Even within the SEC, caution persists. Commissioner Hester Peirce, known for her support of crypto, reminded companies that tokenized stock offerings must still comply with federal disclosure laws.
“Blockchain doesn’t magically change the legal nature of an asset,” she cautioned.
Spotlight on Private Companies
Perhaps the most contentious tokenization efforts involve private firms, which aren’t bound by the same transparency and reporting rules as public corporations.
Many high-profile startups are staying private longer and raising capital through private channels, which limits access for everyday investors. Tokenization advocates argue that this setup favors a small circle of wealthy insiders.
“These deals generate massive wealth — but only for a select few,” said Johann Kerbrat, a Robinhood executive. “Crypto has the potential to democratize that opportunity.”

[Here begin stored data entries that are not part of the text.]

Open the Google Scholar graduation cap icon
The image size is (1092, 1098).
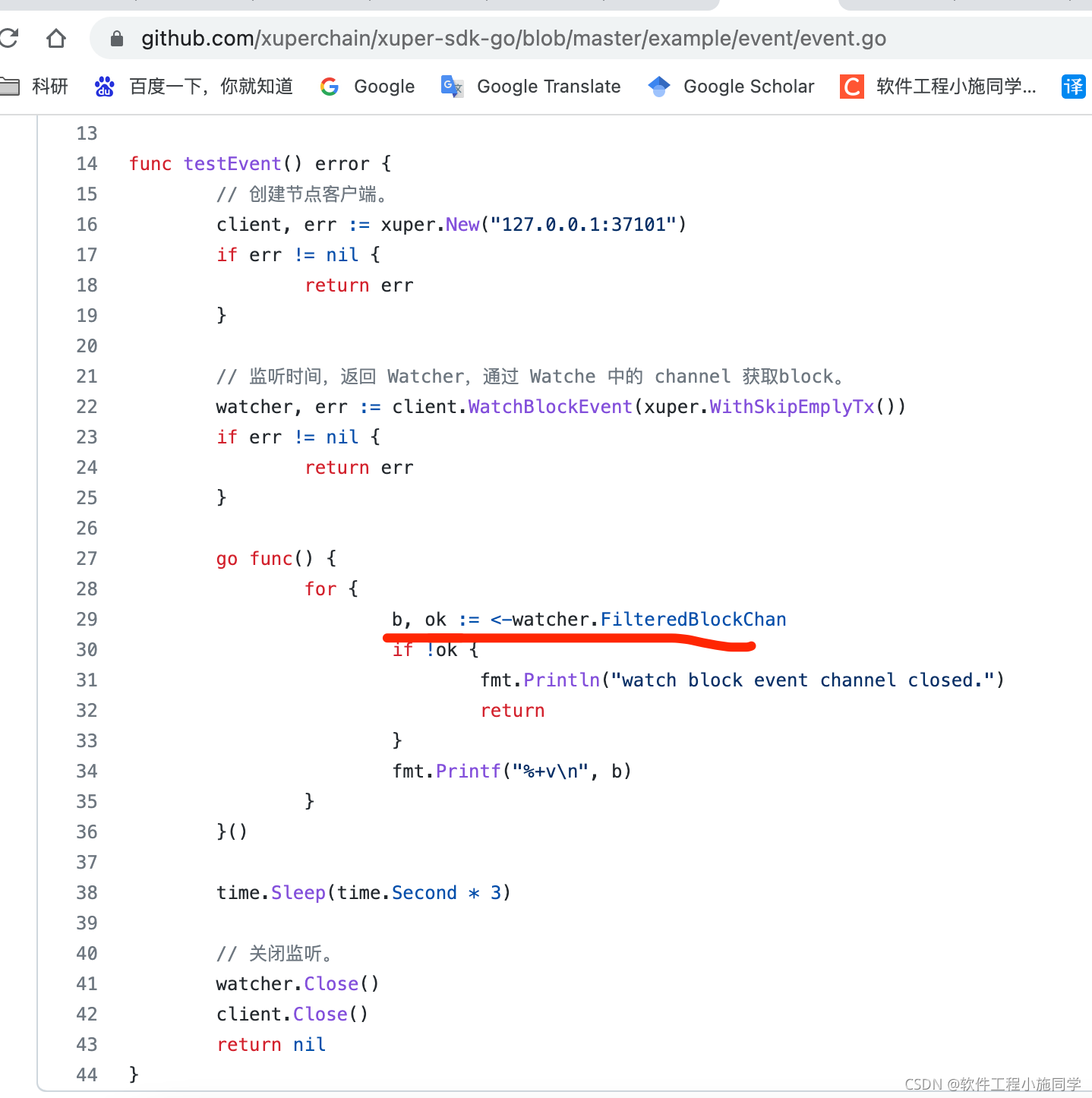[659, 87]
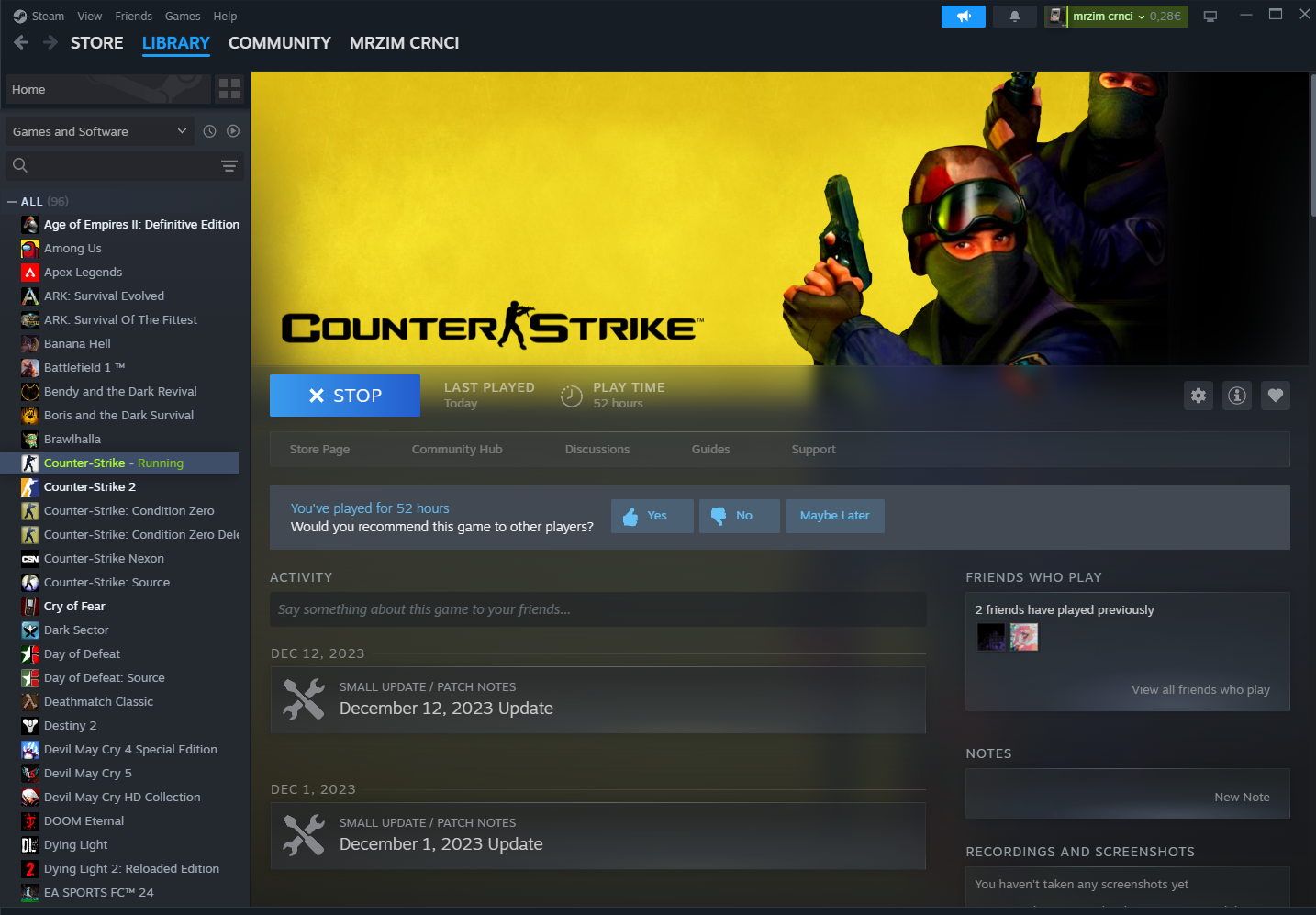Recommend the game by clicking Yes
Image resolution: width=1316 pixels, height=915 pixels.
coord(652,516)

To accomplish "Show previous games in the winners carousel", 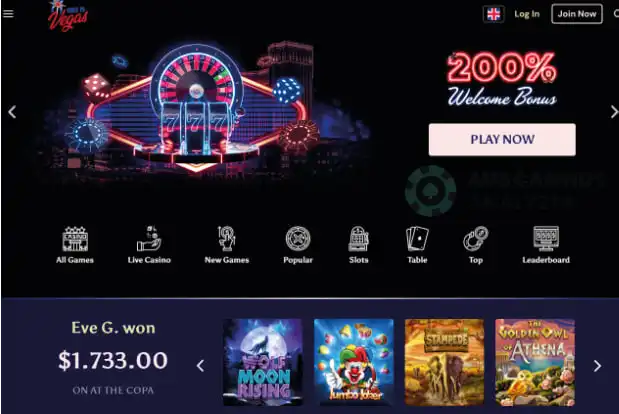I will pos(201,366).
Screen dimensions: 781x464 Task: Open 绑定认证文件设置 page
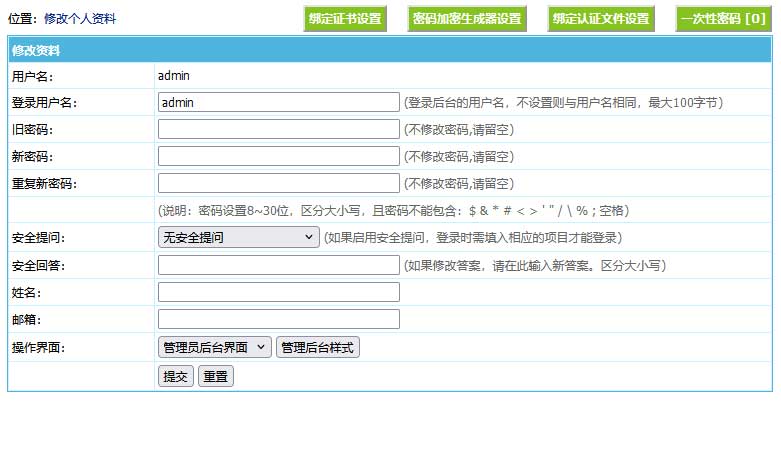(x=601, y=19)
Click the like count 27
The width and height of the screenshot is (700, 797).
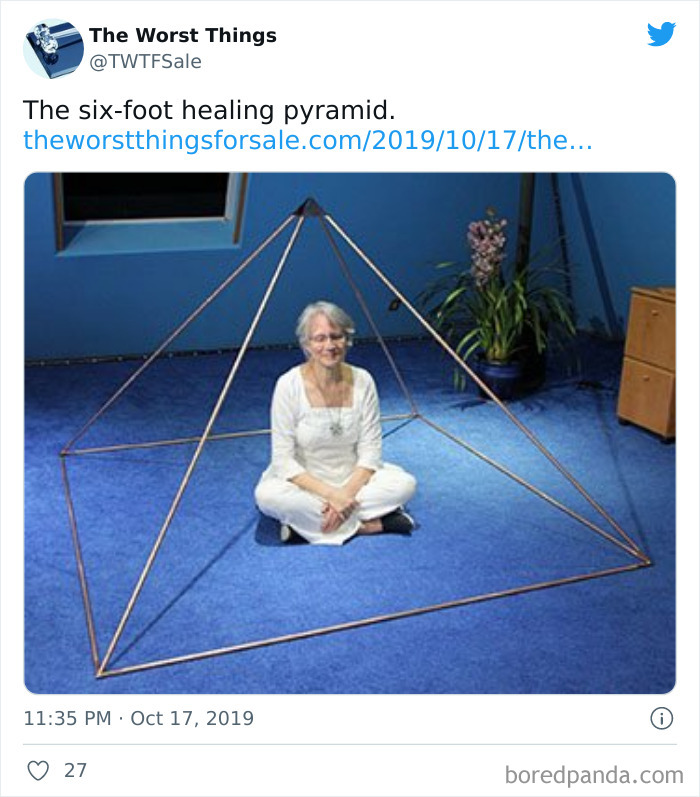pos(75,770)

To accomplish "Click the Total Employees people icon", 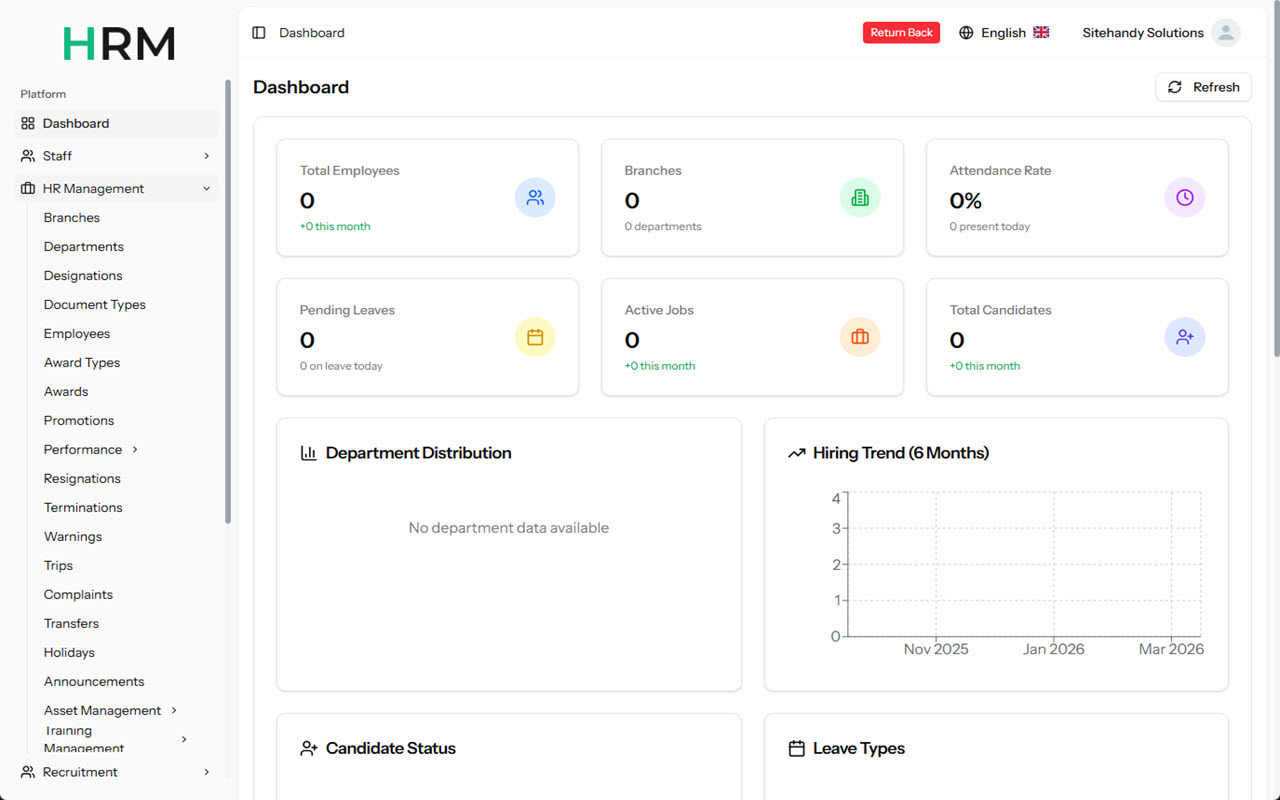I will [535, 198].
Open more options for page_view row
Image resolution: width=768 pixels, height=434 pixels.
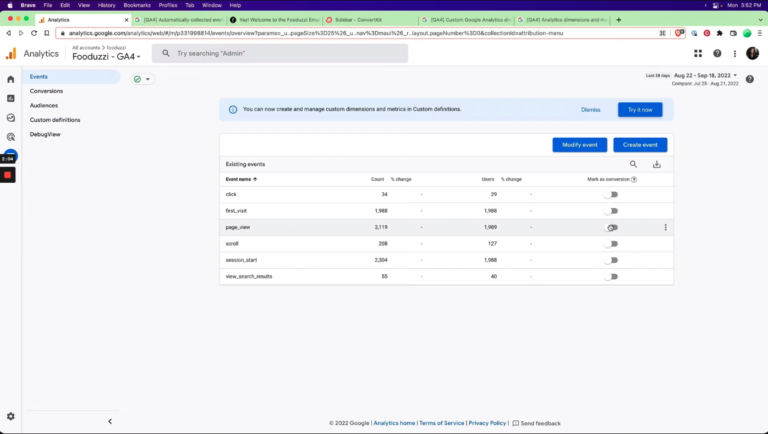click(665, 227)
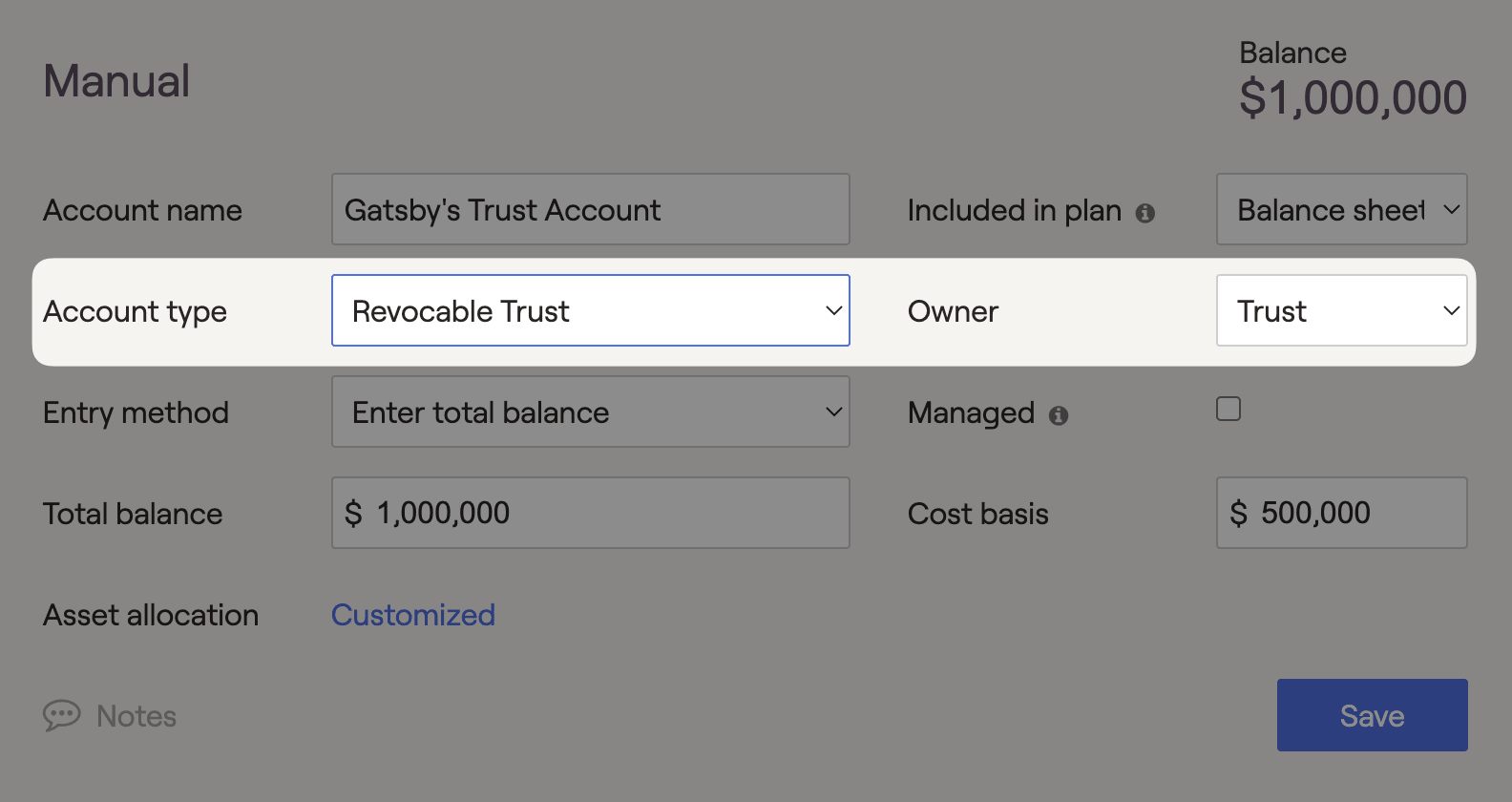The height and width of the screenshot is (802, 1512).
Task: Click the Entry method chevron arrow
Action: click(833, 412)
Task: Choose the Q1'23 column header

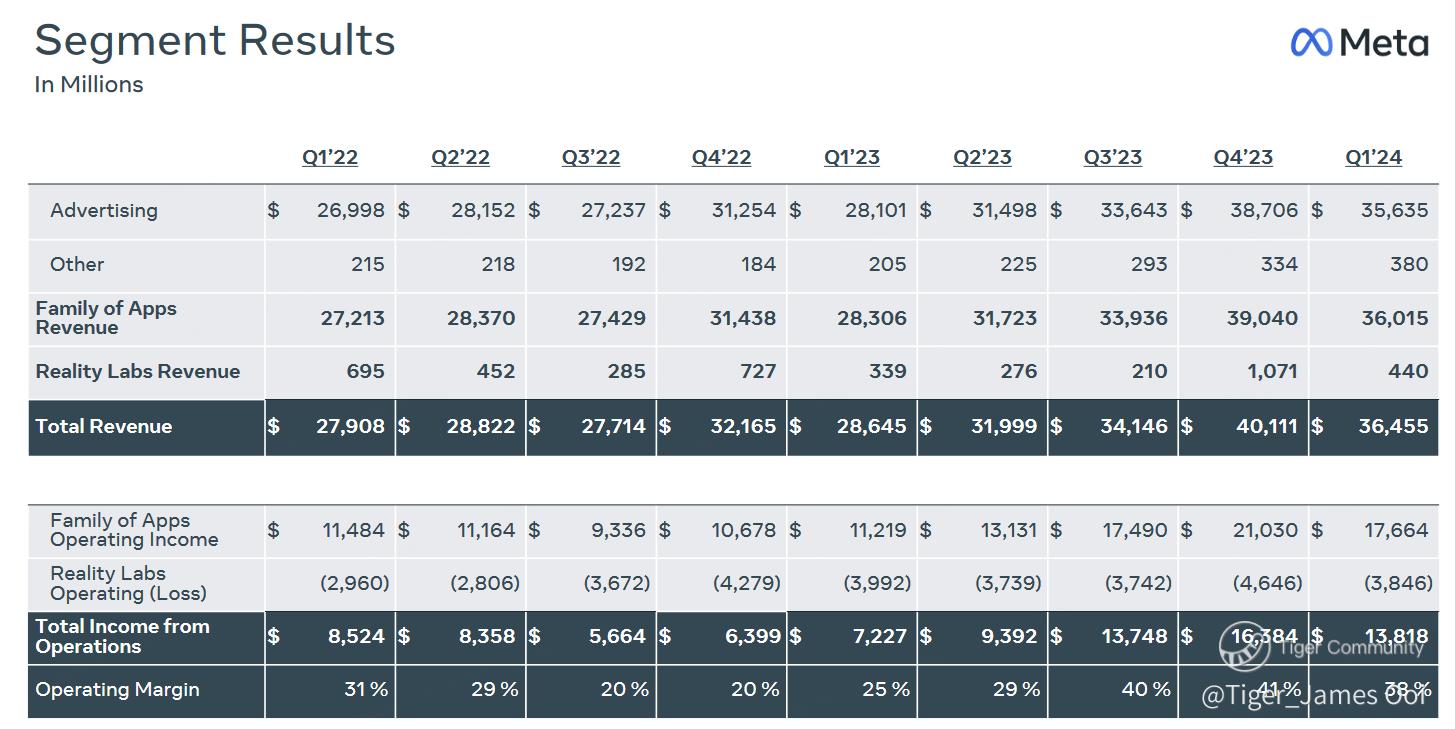Action: click(x=852, y=157)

However, Robinhood’s move to distribute tokens linked to OpenAI’s private shares quickly drew backlash. OpenAI responded publicly, clarifying it had not approved any such arrangement.
“Any sale or transfer of our equity requires our approval. We have not granted it,” the company said. “Please exercise caution.”
Echoes of the Past
Allen expressed concern that the push for tokenized shares in private companies echoes the unregulated market conditions of the 1920s — a time when fraudulent stock sales were common and investor protections were minimal.
“We’re heading back to the days before the SEC existed,” she warned. “Back then, people were sold worthless investments by door-to-door salesmen. Without safeguards, we risk repeating that history.”